In case you do not have access to Stata’s regular package installation mechanism, the package can be manually dowloaded as a ZIP file.

It is highly recommended to first read this page carefully as well as the Stata help files for each of the provided programs  “help <Programm>”.

nepsuse – simplified use of NEPS-SUF datasets

This program eases use of datasets from NEPS-SUFs by autonomously concatenating the file name from its parts (Starting Cohort, version number, access level). All parameters may be manually entered as options or specified as global macros within Stata.

The Stata code

. use "/path/to/file/SC6_pTarget_D_6-0-1.dta"
. * ... any analysis commands ...*
. use "/path/to/file/SC6_Methods_D_6-0-1.dta" , clear
. * ... more analysis commands ...*

can be shortened to read:

. global NEPSuse_cohort SC6
. global NEPSuse_level D
. global NEPSuse_version 6.0.1
. nepsuse "pTarget"
. * ... any analysis commands ...*
. nepsuse "Methods" , clear
. * ... more analysis commands ...*

Details on usage can be found at the shipped Stata help file.

nepsmiss – Recoding missing values

This program automatically recodes all of the numeric missing values from the NEPS SUFs (-97, -98, etc.) into Stata’s “Extended Missings” (.a, .b, etc.). In contrast to Stata’s built-in commands mvencode and mvdecode, value labels are correctly recoded and a standard list of missing values has already been predefined.

. nepsmiss t731454
Recoded 9450 values in total

This process can be reverted with the option

. nepsmiss t731454 , reverse
Recoded 9450 values in total

We generally recommend using nepsmiss to recode all of the missing values after any data preparation and prior to an analysis of the working data set (“nepsmiss _all”) .
Example data set before and after using nepsmiss:

ID_t wave t731454
8010851 2 -97
8012254 1 -54
8002388 2 -98
8012254 2 5
8002388 1 1
ID_t wave t731454
8010851 2 .b
8012254 1 .c
8002388 2 .a
8012254 2 5
8002388 1 1

infoquery – Display additional metadata

As you may already know, additional metadata is saved to NEPS SUF's. The metadata is saved as characteristics in the Stata data sets. The program infoquery is meant to display these attributes directly in Stata’s dialog mode.

. label language en
. infoquery t514001
query result for variable t514001:




[ITEMBAT] I would like to begin by asking you a few questions about how
satisfied you are with various aspects of your life. Please answer using a
scale of 0 to 10 “0” means that you are totally and utterly dissatisfied;
“10” means that you are entirely satisfied. You can indicate your opinion
using the numbers ‘1’ to ‘9’.

How satisfied are you currently with your life in general?

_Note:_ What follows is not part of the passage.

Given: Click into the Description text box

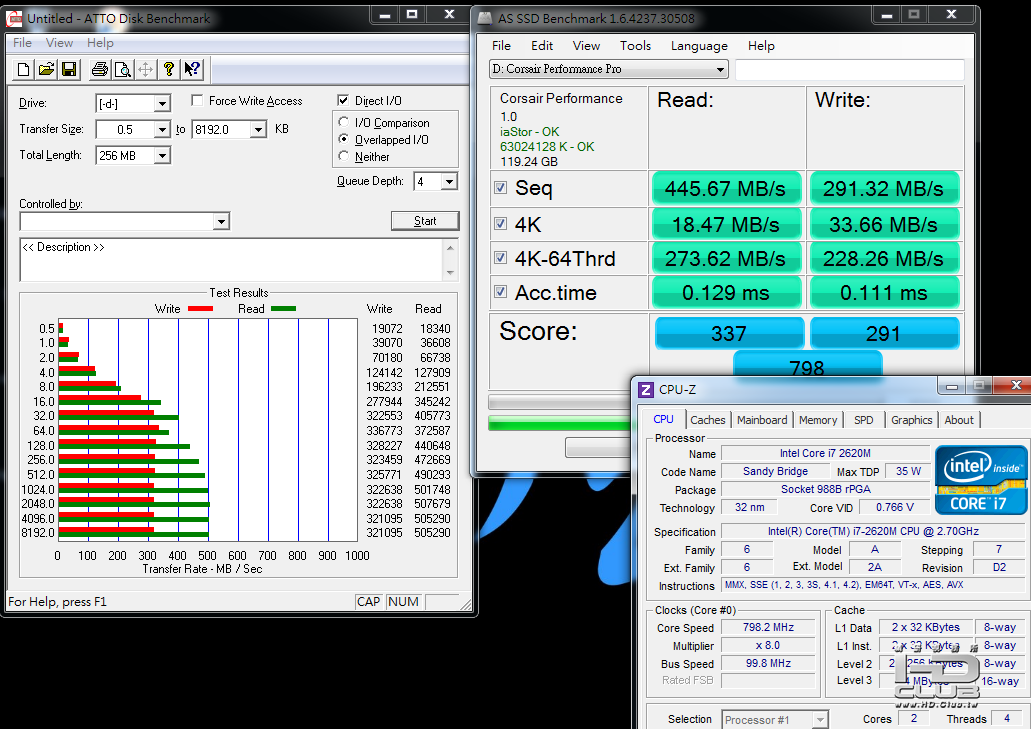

charren – Rename variables to survey names

As part of the data preparation fot the NEPS SUFs, the used variable names from each of the survey instruments are renamed as SUF variable names. However, some users, especially those how have become accustomed to the original names, may want to reverse this data preparation step. The program charren easily allows switching between these versions, by using the saved metadata in the Stata data sets.

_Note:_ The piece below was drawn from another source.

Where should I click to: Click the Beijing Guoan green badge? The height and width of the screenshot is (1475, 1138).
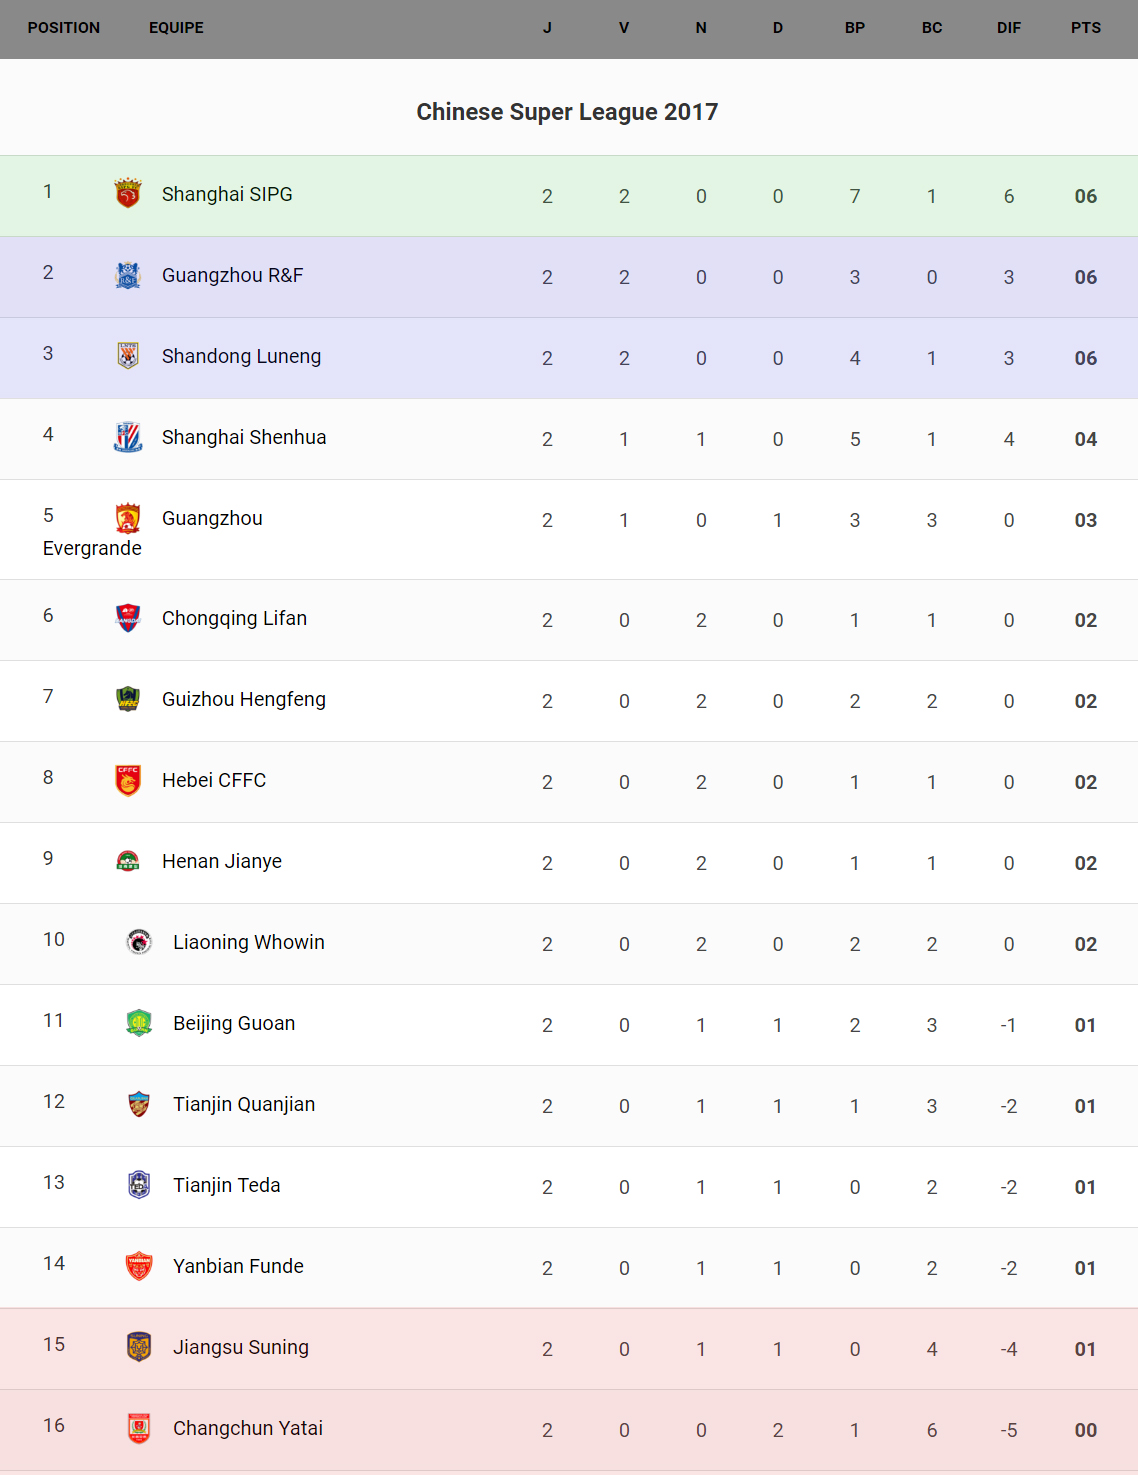[x=139, y=1023]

. charren t514001 , to(NEPS_instname) verbose
Info: will rename t514001 to zufrie1

Note that a reverse-search is also possible: Even if the user only knows one instrument name, the program will reliably find the respect SUF variable and rename it correctly

. charren zufrie1 , to(NEPS_instname) verbose
zufrie1 is not a variable name in current dataset; searching for
zufrie1 in specified search space
Info: will rename t514001 to zufrie1